Exercise: Please copy out every line in the records below that includes the word "computer".

Entries supplied section start

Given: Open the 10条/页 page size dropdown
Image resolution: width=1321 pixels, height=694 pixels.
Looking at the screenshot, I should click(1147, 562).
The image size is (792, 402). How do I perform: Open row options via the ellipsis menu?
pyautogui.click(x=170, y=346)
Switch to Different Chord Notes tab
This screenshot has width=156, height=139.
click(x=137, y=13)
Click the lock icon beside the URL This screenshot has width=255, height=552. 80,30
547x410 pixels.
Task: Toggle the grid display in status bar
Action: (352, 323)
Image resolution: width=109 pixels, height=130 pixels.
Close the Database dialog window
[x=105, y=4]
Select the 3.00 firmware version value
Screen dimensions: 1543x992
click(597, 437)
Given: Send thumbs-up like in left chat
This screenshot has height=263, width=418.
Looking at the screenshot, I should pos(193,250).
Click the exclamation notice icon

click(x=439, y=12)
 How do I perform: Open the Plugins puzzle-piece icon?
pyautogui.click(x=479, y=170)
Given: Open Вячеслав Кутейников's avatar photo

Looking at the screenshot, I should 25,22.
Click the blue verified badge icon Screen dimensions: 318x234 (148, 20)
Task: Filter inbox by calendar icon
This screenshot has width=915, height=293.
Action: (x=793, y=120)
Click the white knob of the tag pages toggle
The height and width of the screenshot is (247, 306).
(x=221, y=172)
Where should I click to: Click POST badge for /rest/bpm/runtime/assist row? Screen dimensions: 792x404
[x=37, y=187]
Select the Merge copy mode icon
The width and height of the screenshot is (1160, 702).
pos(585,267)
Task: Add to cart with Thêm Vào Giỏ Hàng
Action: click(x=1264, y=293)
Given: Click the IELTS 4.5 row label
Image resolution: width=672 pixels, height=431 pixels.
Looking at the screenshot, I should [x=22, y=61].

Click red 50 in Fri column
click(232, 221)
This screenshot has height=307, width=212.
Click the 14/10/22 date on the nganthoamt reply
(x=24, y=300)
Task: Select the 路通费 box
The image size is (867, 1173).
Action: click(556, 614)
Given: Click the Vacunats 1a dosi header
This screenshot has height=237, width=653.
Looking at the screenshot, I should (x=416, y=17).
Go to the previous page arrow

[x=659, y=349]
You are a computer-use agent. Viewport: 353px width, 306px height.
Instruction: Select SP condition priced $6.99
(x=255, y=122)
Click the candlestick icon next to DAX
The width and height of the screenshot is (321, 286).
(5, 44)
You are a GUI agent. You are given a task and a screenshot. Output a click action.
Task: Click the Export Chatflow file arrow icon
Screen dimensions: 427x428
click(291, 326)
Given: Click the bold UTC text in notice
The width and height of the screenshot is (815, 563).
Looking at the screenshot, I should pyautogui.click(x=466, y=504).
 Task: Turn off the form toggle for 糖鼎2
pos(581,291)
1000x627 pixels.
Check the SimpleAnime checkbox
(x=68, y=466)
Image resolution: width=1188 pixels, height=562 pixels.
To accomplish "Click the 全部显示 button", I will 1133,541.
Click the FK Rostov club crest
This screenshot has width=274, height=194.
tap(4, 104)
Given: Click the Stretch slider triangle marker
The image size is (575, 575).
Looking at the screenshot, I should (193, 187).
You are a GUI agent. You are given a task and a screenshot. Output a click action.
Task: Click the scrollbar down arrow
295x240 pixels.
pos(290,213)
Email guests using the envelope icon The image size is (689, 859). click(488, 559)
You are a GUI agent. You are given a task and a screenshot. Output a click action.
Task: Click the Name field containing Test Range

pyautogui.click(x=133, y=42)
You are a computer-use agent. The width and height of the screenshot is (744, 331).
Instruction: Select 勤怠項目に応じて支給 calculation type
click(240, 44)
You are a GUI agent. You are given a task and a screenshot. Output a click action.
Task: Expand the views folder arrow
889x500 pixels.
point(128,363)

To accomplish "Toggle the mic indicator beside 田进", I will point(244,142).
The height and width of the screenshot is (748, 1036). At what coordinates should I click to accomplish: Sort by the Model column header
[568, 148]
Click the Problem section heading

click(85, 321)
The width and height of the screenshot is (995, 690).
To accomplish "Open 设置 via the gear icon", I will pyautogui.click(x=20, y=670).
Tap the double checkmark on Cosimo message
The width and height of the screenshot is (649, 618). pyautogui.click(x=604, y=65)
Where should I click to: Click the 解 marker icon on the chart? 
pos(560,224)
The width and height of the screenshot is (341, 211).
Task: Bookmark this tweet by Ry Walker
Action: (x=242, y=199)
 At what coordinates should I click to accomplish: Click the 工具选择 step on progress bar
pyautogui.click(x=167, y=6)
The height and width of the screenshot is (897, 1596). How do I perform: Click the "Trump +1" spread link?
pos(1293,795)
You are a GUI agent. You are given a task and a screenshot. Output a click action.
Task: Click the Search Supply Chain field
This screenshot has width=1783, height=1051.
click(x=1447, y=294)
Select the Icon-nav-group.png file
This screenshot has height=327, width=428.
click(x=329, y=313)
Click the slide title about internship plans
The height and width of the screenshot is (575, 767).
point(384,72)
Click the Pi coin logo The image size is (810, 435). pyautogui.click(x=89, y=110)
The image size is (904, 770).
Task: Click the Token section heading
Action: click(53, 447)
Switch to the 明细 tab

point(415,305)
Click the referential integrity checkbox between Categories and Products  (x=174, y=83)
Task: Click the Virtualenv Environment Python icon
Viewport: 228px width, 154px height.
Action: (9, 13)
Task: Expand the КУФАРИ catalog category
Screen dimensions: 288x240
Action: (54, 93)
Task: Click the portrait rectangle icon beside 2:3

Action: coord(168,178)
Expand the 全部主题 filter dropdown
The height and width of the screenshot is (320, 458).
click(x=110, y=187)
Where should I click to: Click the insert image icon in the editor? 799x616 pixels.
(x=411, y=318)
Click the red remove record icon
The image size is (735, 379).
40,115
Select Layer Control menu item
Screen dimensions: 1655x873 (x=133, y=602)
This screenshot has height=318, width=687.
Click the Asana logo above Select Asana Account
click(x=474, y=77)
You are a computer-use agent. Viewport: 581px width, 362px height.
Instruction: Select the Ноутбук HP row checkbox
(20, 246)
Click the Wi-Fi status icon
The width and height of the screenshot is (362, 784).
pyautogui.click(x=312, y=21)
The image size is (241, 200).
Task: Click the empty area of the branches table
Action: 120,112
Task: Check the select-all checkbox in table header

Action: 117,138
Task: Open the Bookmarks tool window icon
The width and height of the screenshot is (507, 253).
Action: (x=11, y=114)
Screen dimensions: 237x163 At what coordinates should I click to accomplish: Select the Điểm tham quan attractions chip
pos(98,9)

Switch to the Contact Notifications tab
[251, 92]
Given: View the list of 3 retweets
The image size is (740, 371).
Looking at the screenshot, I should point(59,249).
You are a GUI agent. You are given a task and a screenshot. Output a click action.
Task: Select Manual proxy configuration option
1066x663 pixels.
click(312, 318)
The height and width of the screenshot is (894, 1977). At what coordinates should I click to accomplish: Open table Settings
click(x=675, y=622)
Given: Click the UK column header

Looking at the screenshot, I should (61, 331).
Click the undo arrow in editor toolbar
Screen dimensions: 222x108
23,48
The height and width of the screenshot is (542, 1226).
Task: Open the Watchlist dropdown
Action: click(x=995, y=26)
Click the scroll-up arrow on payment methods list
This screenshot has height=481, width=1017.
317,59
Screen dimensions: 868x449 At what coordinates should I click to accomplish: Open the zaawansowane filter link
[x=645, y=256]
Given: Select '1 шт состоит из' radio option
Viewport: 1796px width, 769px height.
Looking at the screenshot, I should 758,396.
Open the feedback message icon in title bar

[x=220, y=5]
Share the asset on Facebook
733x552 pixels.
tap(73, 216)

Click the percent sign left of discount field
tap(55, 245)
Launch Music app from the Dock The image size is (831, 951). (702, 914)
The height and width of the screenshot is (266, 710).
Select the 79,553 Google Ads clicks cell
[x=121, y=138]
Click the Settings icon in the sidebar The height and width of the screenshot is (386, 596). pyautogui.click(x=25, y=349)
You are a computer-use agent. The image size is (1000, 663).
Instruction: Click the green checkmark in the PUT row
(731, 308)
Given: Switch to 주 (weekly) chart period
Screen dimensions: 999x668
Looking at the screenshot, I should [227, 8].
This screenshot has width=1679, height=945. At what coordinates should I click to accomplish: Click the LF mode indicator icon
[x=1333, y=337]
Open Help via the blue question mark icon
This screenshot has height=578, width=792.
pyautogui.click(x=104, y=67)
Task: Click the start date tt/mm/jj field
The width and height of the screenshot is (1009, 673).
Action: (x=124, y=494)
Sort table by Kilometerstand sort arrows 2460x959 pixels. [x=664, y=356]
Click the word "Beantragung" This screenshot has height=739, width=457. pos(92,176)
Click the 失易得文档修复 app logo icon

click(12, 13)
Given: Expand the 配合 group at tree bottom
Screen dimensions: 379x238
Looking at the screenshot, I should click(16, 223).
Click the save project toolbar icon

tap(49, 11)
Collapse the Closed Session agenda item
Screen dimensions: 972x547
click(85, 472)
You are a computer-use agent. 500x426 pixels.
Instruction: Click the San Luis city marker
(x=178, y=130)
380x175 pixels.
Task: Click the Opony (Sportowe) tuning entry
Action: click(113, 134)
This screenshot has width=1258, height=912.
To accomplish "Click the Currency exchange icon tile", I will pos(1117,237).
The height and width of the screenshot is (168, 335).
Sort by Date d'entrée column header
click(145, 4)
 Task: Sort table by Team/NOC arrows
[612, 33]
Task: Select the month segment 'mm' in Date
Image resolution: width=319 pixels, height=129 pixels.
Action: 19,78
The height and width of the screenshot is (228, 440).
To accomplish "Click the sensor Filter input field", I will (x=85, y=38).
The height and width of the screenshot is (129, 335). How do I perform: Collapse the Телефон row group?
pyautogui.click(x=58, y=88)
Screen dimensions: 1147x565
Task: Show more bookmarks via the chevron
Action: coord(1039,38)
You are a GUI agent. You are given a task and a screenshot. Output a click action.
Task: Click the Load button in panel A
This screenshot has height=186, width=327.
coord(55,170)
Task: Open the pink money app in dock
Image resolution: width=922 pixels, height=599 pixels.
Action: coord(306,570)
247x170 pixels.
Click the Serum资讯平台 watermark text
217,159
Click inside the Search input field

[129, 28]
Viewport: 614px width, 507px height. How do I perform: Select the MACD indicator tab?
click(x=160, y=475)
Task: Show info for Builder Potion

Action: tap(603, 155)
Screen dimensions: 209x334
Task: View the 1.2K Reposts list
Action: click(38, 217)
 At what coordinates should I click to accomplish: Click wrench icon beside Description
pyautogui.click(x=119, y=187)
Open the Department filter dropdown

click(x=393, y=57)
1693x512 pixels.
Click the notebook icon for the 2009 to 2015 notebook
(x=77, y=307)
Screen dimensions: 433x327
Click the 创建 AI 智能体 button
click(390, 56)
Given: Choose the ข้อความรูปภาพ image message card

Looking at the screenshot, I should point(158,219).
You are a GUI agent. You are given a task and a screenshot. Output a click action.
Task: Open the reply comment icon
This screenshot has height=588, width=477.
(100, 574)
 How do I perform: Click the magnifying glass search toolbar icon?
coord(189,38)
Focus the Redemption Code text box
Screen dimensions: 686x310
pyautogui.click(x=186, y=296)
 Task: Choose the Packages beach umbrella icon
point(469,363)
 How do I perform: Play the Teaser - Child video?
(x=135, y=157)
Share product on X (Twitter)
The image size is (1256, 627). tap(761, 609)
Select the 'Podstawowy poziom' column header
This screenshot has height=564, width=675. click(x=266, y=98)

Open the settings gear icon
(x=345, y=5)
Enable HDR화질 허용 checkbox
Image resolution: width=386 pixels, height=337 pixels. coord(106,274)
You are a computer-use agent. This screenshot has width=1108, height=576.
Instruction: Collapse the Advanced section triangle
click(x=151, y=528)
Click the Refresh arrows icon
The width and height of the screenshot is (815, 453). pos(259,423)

Entries supplied section end

Result:
You are a computer-use agent. Viewport: 353px width, 306px height.
You are a computer-use agent. The width and height of the screenshot is (744, 331).
You are a computer-use agent. Viewport: 581px width, 362px height.
You are a computer-use agent. The image size is (1000, 663).
You are a computer-use agent. 500x426 pixels.
You are a computer-use agent. This screenshot has width=1108, height=576.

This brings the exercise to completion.